Shipments to Japan swelled 76 percent from the fourth quarter and accounted for 25 percent of Canadian Solar’s total deliveries.
Solar demand in the world’s third-largest economy is “strong” and is approaching an annual run-rate of 7 gigawatts to 9 gigawatts, Vishal Shah, a New York-based analyst for Deutsche Bank AG, wrote in a note to investors yesterday. Germany was the biggest solar market last year, with 7.6 gigawatts of panels installed, according to data compiled by Bloomberg.
Canadian Solar expects to ship 380 megawatts to 420 megawatts of panels in the current quarter, and as much as 40 percent may go to Japan. The country is promoting wider use of solar power after the March 2011 disaster in Fukushima prompted a reevaluation of nuclear energy.
Revenue fell 19 percent from a year earlier to $263.6 million.

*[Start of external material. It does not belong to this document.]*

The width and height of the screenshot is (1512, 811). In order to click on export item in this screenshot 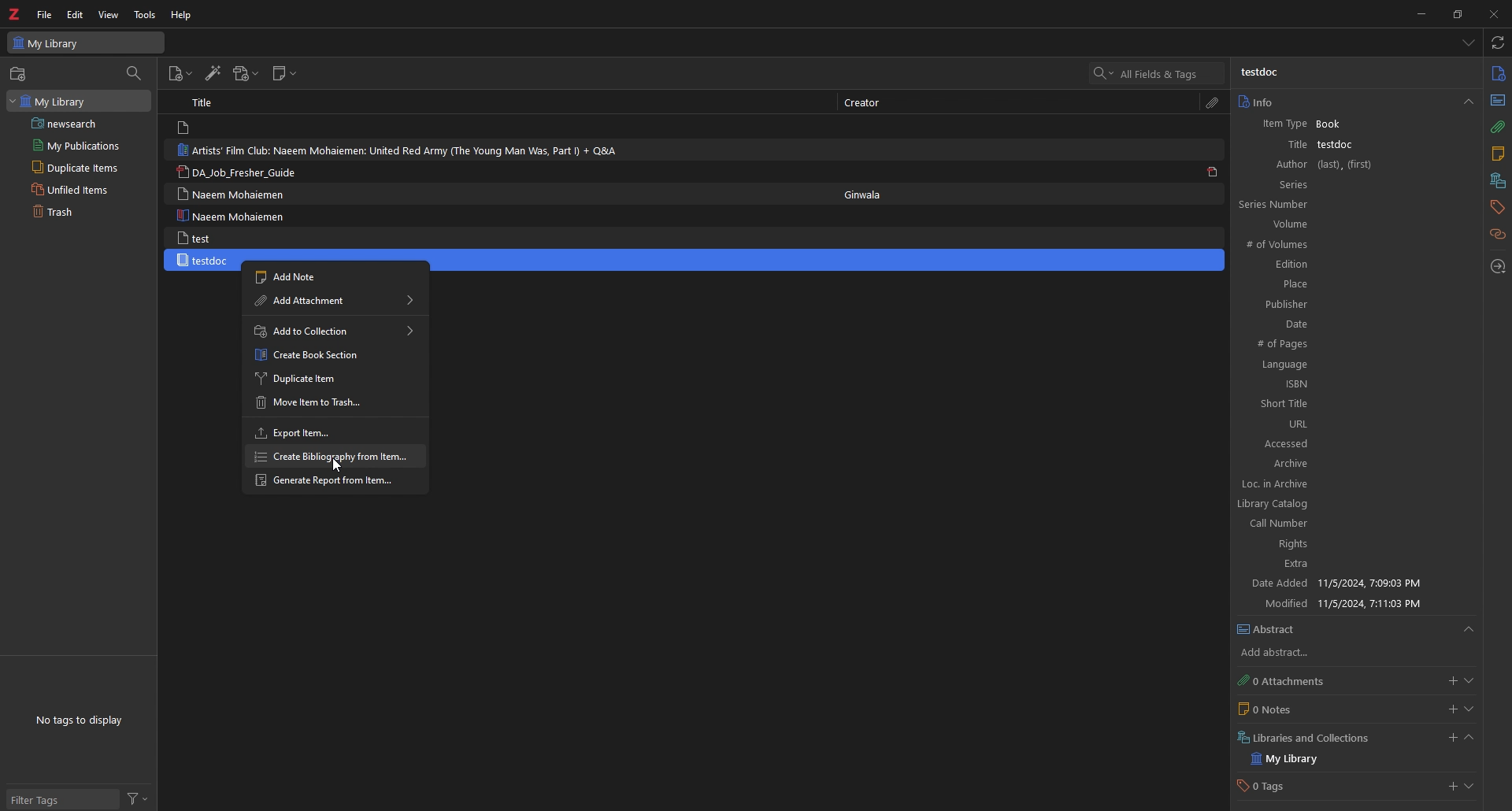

Sales in Japan may account for 30 percent of the company’s total this year, Chief Executive Officer Shawn Qu said today on a conference call with analysts.
“So far, we haven’t seen many brand-name competitors in that market,” Qu said. Canadian Solar began selling panels there in 2009, “earlier” than some rivals.
Sales in Japan were 9.3 percent of the company’s total last year, according to data compiled by Bloomberg.